Dataset:

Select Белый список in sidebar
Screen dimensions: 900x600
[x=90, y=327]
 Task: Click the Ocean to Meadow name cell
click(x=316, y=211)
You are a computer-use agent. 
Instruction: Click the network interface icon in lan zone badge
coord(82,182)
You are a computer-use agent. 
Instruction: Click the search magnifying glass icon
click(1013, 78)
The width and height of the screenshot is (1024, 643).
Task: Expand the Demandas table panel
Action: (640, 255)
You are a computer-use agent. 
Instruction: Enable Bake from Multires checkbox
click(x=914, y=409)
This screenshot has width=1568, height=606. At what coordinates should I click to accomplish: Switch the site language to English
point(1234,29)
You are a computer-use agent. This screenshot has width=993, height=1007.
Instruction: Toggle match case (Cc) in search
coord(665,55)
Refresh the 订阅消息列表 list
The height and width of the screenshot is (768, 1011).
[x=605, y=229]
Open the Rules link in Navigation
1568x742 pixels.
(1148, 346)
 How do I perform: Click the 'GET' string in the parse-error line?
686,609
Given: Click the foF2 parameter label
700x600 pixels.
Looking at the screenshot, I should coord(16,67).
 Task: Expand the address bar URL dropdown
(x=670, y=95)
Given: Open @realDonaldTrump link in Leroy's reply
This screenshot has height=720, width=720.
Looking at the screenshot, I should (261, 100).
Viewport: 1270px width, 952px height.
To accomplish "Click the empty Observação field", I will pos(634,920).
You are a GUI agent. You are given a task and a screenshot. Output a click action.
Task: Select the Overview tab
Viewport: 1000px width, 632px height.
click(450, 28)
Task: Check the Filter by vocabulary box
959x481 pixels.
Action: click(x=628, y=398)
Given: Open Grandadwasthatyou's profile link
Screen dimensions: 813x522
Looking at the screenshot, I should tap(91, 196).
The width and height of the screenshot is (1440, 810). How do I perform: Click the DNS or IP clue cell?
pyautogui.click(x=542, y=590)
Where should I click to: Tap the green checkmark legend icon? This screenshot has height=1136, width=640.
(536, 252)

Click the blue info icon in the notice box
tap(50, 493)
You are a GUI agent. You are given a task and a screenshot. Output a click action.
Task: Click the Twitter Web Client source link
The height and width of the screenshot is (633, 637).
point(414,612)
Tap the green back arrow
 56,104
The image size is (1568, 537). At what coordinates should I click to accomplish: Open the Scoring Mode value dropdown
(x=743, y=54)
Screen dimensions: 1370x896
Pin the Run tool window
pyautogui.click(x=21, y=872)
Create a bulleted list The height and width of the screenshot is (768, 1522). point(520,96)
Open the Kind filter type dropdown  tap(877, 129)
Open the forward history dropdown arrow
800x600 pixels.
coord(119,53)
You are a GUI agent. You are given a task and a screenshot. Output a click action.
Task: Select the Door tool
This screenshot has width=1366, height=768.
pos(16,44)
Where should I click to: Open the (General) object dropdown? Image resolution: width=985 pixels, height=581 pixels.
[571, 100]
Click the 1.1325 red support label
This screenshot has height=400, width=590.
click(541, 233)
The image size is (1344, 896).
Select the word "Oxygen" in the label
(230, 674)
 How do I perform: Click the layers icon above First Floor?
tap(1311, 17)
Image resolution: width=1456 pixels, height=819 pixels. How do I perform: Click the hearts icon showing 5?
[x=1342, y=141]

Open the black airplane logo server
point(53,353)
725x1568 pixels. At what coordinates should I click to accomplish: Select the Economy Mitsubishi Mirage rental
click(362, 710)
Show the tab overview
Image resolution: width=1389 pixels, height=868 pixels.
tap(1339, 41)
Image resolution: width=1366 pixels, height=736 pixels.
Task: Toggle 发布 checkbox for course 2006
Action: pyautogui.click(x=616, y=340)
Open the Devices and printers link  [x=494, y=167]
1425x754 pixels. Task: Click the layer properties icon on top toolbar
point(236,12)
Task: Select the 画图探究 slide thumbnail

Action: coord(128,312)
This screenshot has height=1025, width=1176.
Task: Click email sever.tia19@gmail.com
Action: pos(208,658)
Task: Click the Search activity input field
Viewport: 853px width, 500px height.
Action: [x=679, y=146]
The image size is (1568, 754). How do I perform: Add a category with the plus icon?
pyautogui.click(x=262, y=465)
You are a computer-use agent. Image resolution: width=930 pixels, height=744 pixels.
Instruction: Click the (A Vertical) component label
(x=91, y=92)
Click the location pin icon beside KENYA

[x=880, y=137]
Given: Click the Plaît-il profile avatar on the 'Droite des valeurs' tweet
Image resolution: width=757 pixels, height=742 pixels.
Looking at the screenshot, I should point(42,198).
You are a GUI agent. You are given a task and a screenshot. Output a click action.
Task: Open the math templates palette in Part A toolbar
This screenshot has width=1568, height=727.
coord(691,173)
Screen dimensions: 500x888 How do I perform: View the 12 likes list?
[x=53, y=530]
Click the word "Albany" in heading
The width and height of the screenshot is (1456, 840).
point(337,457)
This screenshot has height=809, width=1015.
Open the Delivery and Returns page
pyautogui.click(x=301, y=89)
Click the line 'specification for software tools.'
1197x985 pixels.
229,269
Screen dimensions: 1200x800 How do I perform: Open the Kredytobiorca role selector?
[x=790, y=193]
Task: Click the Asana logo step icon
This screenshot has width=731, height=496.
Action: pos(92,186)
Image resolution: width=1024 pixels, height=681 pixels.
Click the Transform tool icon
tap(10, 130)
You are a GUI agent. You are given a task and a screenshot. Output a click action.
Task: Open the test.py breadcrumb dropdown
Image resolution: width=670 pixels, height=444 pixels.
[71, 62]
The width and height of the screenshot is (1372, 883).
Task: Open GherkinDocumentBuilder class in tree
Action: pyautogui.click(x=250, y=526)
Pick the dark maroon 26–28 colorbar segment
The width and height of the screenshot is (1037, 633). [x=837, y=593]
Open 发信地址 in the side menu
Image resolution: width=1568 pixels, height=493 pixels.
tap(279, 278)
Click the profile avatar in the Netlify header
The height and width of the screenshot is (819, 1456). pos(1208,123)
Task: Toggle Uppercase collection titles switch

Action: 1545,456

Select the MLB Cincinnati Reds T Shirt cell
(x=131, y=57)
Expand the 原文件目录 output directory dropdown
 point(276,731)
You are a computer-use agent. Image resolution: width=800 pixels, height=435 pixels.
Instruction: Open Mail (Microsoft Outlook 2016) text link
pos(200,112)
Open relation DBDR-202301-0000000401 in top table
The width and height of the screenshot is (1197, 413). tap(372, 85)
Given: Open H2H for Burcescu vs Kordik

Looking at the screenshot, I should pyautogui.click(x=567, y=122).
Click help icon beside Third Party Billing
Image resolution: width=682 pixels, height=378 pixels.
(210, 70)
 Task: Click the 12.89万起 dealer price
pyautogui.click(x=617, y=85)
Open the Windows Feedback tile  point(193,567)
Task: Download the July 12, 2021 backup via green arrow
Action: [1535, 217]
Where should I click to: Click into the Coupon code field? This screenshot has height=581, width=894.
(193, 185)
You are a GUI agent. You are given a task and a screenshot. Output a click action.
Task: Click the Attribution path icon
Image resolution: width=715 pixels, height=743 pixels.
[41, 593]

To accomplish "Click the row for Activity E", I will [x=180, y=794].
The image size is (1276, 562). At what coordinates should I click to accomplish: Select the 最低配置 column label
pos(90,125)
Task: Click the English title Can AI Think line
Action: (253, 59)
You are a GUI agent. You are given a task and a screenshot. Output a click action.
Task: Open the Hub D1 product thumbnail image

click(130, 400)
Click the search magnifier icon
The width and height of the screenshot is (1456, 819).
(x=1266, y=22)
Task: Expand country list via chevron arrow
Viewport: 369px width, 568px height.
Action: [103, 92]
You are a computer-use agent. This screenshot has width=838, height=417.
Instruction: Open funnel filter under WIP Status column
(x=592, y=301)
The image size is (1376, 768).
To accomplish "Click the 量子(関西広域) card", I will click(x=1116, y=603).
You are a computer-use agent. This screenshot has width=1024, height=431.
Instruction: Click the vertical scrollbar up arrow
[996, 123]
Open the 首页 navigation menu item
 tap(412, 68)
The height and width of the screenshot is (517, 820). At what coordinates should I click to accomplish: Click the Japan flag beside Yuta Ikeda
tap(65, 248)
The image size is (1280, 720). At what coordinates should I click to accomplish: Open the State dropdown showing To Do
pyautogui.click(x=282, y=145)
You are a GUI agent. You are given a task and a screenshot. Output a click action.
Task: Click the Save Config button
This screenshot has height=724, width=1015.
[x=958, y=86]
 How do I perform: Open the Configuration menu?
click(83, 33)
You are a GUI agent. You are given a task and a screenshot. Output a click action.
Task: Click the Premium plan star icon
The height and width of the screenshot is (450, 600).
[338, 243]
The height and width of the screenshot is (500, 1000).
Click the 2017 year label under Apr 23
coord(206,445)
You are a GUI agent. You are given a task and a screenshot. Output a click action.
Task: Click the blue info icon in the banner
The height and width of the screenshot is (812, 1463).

Given problem: Pull out each line above that contains the string "menu". Matching is case-sensitive.

Exercise response:
Open 发信地址 in the side menu
Open the 首页 navigation menu item
 How do I perform: Open the Configuration menu?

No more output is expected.